Mehmet Akif Ersoy diyor ki;
“Aslını gizleyemez insan
Giydiği kaftanlarla
Bilmez ama, kandırır kendini
Söylediği yalanlarla”
Dürüst olmalı, ne kendini, ne de başkalarını kandırmalı. Olduğu gibi görünmeli, göründüğü gibi olmalı.
Atatürk’ün çok beğendiği Tevfik Fikret de şunları söylemiş;
“Güzel düşün, iyi hisset, aldanma
Ne varsa doğruluktadır
Doğruluk şaşar sanma”
Karacaoğlan’ın dedikleri de şu;
“Mecliste arif ol,
Kelamı dinle
El iki söylerse
Sen bir söyle
Elinden geldikçe
İyilik eyle
Hatırdan kopup, yıkıcı olma”
Bunlar çok yerinde nasihatler. İnsanlar azarlanmamalı, dille incitilmemeli, küçük düşürülmemeli.
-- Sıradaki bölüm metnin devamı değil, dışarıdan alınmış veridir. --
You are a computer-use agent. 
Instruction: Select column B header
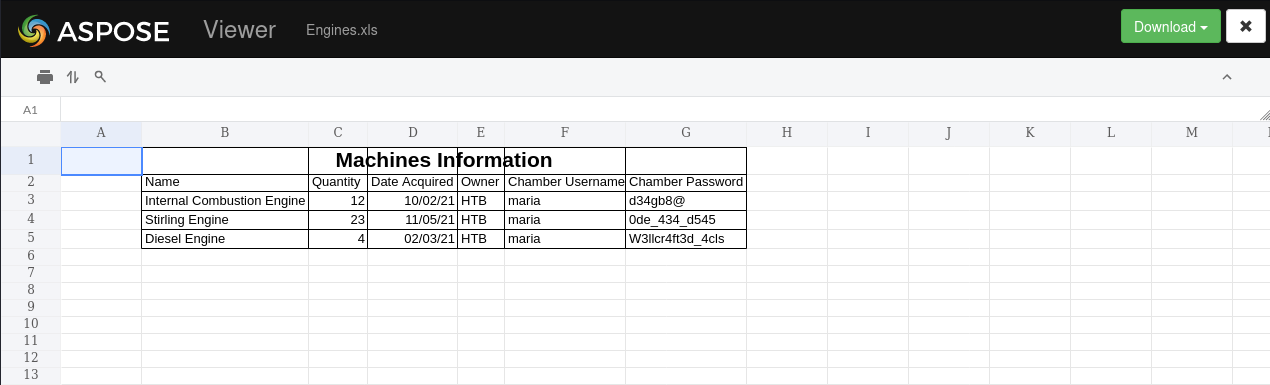click(225, 133)
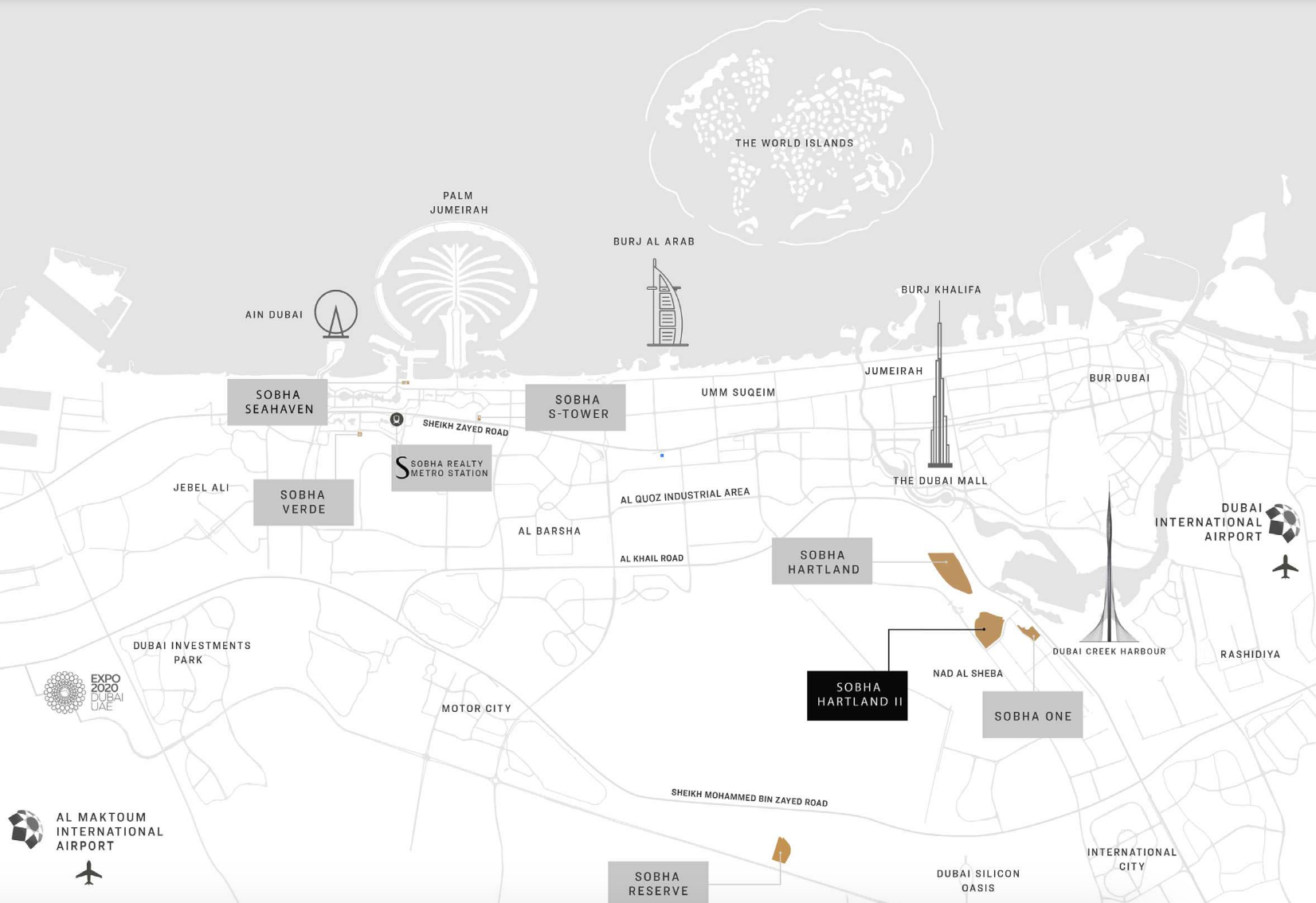1316x903 pixels.
Task: Click the metro station pin marker
Action: tap(397, 420)
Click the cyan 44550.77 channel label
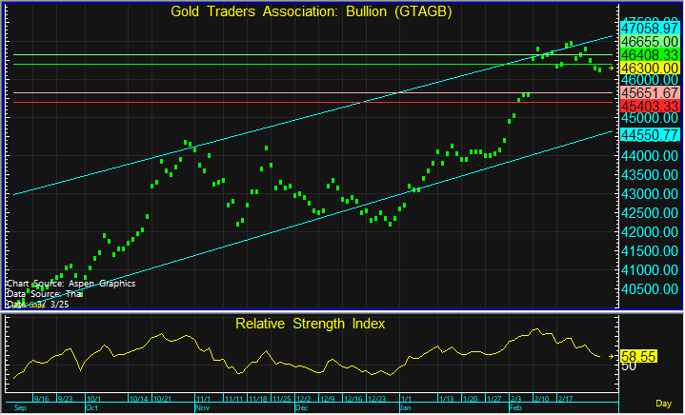The image size is (685, 415). point(649,132)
Büyüklerle ılımlı, eşitlerinizle ihtiyatlı, dostlarınızla samimi, küçüklerinizle yumuşak bir dille konuşun.
İhtiyacı olanlara, her fırsatta karşılık beklemeden iyilik yapın, yardım edin.
Hz. Ömer’in dediği gibi ‘Şiddet göstermeden kuvvetli, zayıflık belirtmeden yumuşak olun’
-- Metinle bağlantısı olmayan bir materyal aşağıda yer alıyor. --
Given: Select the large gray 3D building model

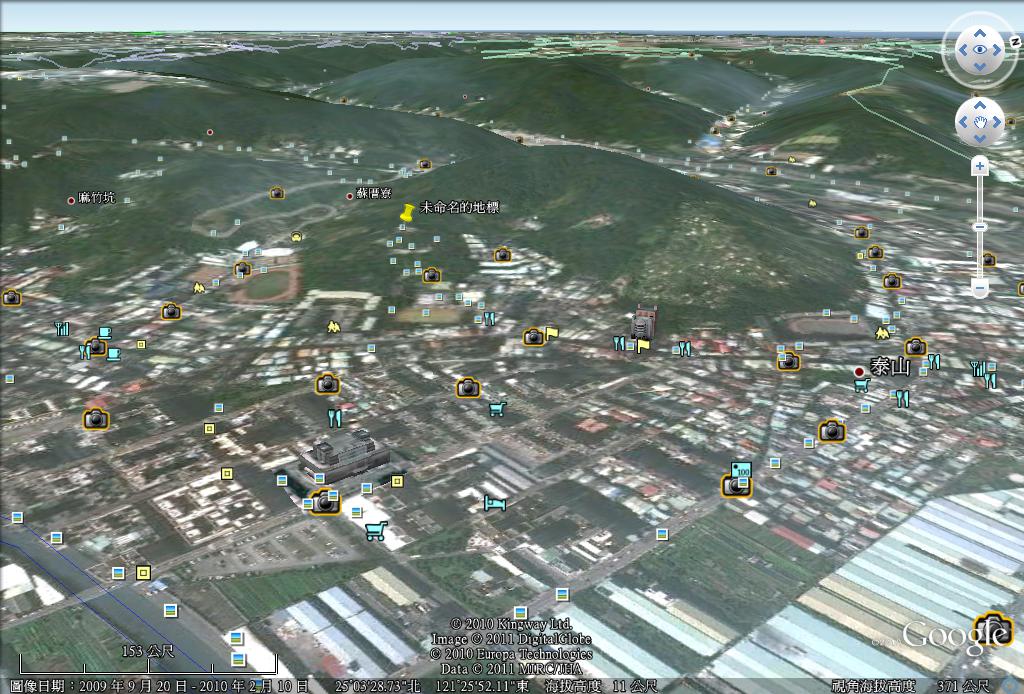Looking at the screenshot, I should point(343,456).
Ünlü din adamı mutasavvıf, Celvetiye tarikatının kurucusu Aziz Mahmud Hüdayi de, Rabbine şöyle sesleniyor;
Alan sensin,veren sensin,kılan sensin
Ne verdinse o dur, dahi neyimiz var
Hakikat üzere anlayıp, bilen sen
Ne verdinse o dur, daha neyimiz var”
M.Akif Ersoy, Tevfik Fikret,Karacaoğlan,Aziz Mahmud Hüdayi sizlerle kıvanç duyuyorum ve gururlanıyorum.